Corona, Calif. — – Deep inside a cavernous factory here, some legendary rock names gather nonchalantly along a wall.

There’s Eric Clapton next to Jeff Beck, with Mark Knopfler only inches away — not the actual musicians, but the bespoke guitar necks that those performers prefer bolted to their Fender Stratocasters.

Since 1946, the company founded by Leo Fender has catered to the famous and talented, and those who want to emulate them. These days, executives at Fender Musical Instruments Corp. are looking to build on that legacy as they move beyond echoes of an aborted initial public offering, ownership shifts and management changes.

Fender counts itself as a leading maker and distributor of electric guitars, basses, amplifiers and other instruments and accessories, selling about $700 million a year under names that include Fender and Squier.

This year, the company has been busy celebrating the 60th anniversary of the Stratocaster by releasing several limited editions and a variety of other new products. Fender also recently unloaded the Guild acoustic guitar brand for an undisclosed amount and is beefing up international sales, particularly in China.

The company has just added a “design your own” guitar feature to the Fender website. That effort has created waves in music circles for its embrace of the direct-to-consumer sales model, which cuts out the company’s traditional dealers.

Fender’s instruments “have always been modular in construction, which has always made them ideal for individual personalization,” said Justin Norvell, Fender’s vice president of product marketing. The design-your-own initiative “also provides us with valuable marketing data as to what options, colors, etc. consumers are looking for in a Fender instrument,” he said.

Like a good guitar riff, Fender has had its ups and downs.
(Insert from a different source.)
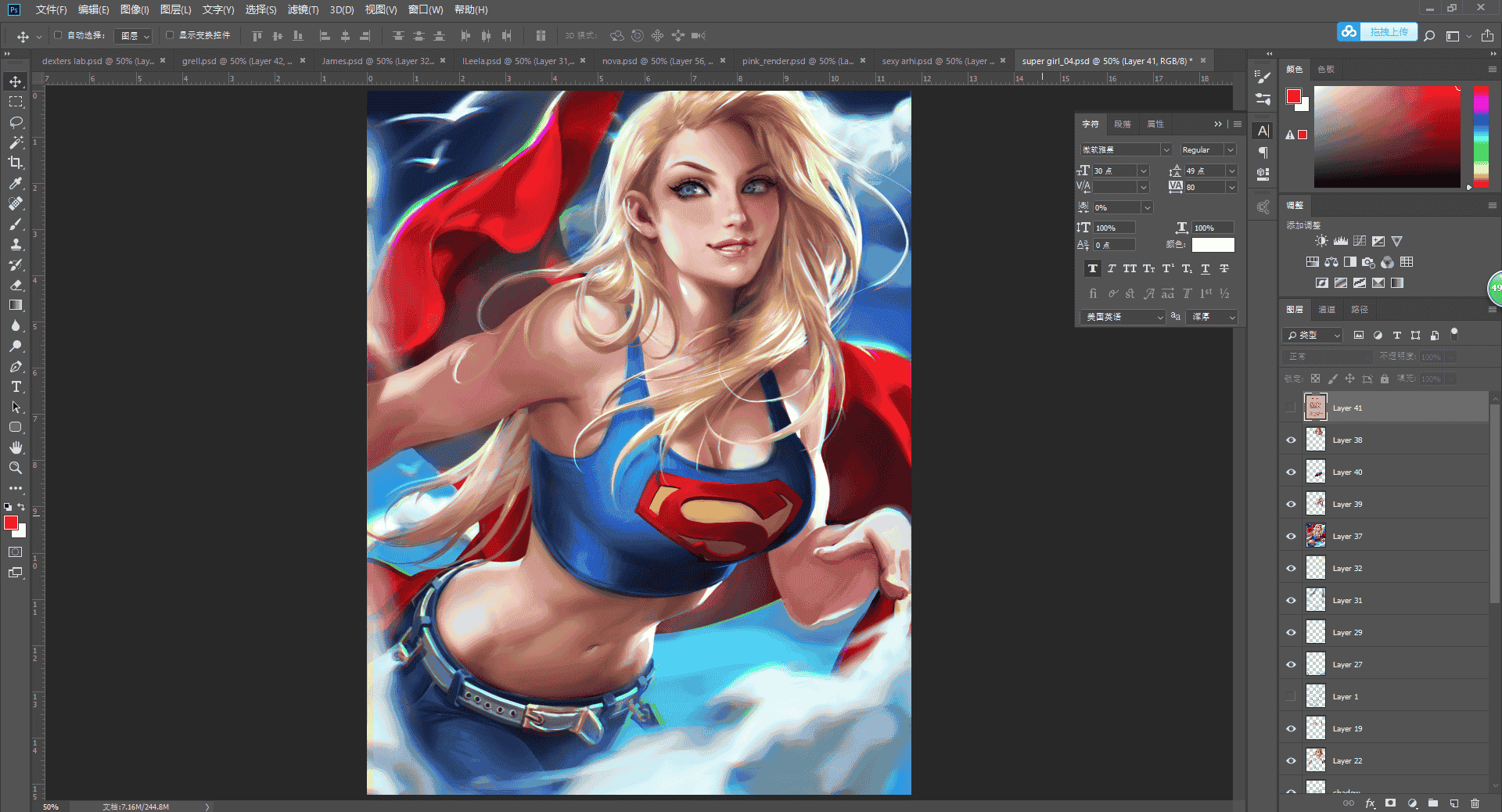Open the 滤镜(T) menu
The width and height of the screenshot is (1502, 812).
point(303,9)

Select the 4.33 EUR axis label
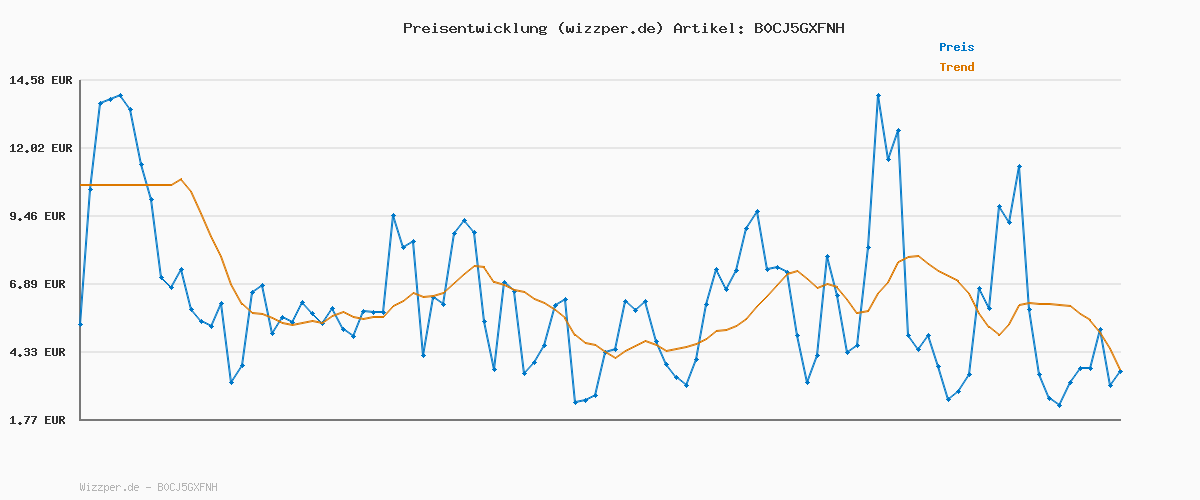(x=41, y=352)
Fender’s first guitars were mocked at trade shows for their solid wood bodies and the way the necks joined the bodies with bolts and screws rather than glue.

“Leo Fender started out as a radio repairman,” Norvell said. “It was all about being serviceable and utilitarian. He said if he had $100 to make something he would spend $99 making it work and $1 making it pretty.”

Fender has been credited with design and manufacturing innovations that revolutionized the world of electric guitars and basses. The Stratocaster body introduced a curvy ergonomic design for ease of playing and incorporated tonal advances suggested by musicians.

Although corporate headquarters is in Scottsdale, Arizona, the company has chosen to keep Southern California the manufacturing center for its best guitars: Fenders with prices usually between $500 and $2,500 apiece, although custom instruments crafted by master artisans can be much more expensive. The Corona factory employs between 300 and 400 people depending on demand, Norvell said.

“We’re still making our instruments in California because it’s our heritage,” Norvell said. “It’s the Beach Boys. It’s surf music. It’s our legacy.”

The company’s Squier guitars, which cost from $99 to $399, are made at a company factory in Ensenada, Mexico.

With his health declining, Leo Fender sold the business in 1965 to CBS, which provided uneven backing over the years. In 1985, management and private investors bought the company.

The ownership shuffled again in late 2012 after an initial public offering that never got off the ground. Currently Fender is controlled by majority shareholders Servco Pacific Inc. of Honolulu and equities investor TPG Growth of San Francisco.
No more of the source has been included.